Tony Alamo: Imprisoned cult leader dies, more than 20 years after he came our way

Tony Alamo, the former music-promoter turned self-styled evangelist, was controversial almost from the day he and then-wife Susan started preaching on the streets of Hollywood in the late 1960s.

Part of the so-called "Jesus Movement" of the counterculture years, the Alamos focused on the young searching for meaning. They offered salvation and purpose, a deliverance from sin and drug addiction.

Some say they delivered just that. Others told tales of total control, abuse and near-slave labor to raise money for the couple's lavish lifestyle.

Alamo relocated to Northwest Arkansas in the 1970s, but most folks down this way knew didn't know much about him. There was an occasional news story of his brushes with the law, including a bizarre struggle over his wife's body after her death from cancer. But the only real contact most of us had with his ministry were the newsletters with Alamo's sermons and screeds left under our windshield wipers from time to time. Those few who bothered to read them usually just laughed and wondered how anyone could fall for the guy's line.

That would change.

It was just a bit more than two decades ago that Alamo's followers started moving into the small town of Fouke, Ark., just down the road from Texarkana.

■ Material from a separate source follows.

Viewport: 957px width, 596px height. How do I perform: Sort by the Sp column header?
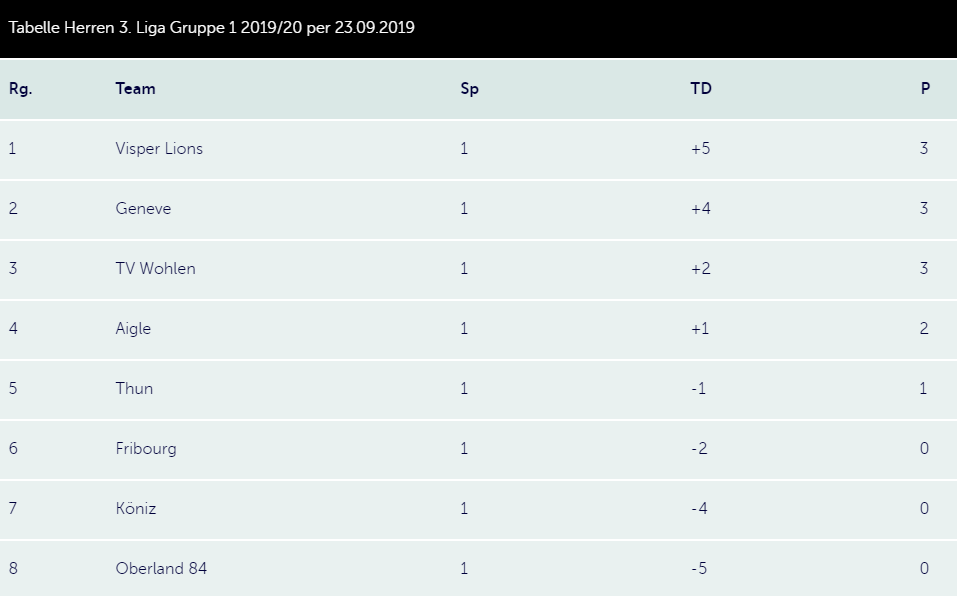click(x=469, y=89)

They came because Alamo was in prison at the Federal Correctional Institution here on the Texas side. He was doing time on tax charges and, the story goes, his congregation wanted to be near him. He was released in 1998 and rejoined his flock.

But it wasn't long before some Fouke residents became convinced the move had a darker purpose. They worried Alamo and his people were going to try and take over the town. The group was buying property, holding services and making donations. They had done much the same years earlier in Alma, a small town in Northwest Arkansas. And Alamo and his then-wife Susan had become well-known and powerful in that area.

Relations between Fouke and Alamo Christian Ministries soured. They each kept a wary eye on the other. And while the church might not succeed in South Arkansas as it had in Alma, there was no sign Alamo and his folks were going anywhere, either.

Until 2008. Federal and state authorities had been investigating Alamo for two years. They raided his properties in September of that year. There were allegations of physical and sexual abuse of girls as young as 8, some of whom were allegedly forced to become the leader's "child brides." Alamo was not there, but he was later picked up in Arizona. He went on trial in 2009 and was convicted of 10 counts of transporting minors across state lines for sex. He was sent away for 175 years.

Over the next few years, his Fouke operation withered away. Followers moved on, some leaving the area for other Alamo churches in Fort Smith and Los Angeles, some leaving the group entirely. The Southwest Arkansas properties were seized to satisfy court judgments and sold off.

And Alamo himself died Thursday in federal prison, age 82.

Tony Alamo was something from "out there," the kind of cult leader you heard about but never saw. An affront to mainstream religion maybe, but the kind of guy who was almost a joke as long as he was at a safe distance.

And then he became very real to the people of Fouke and our area. No one was laughing anymore.

He will not be missed.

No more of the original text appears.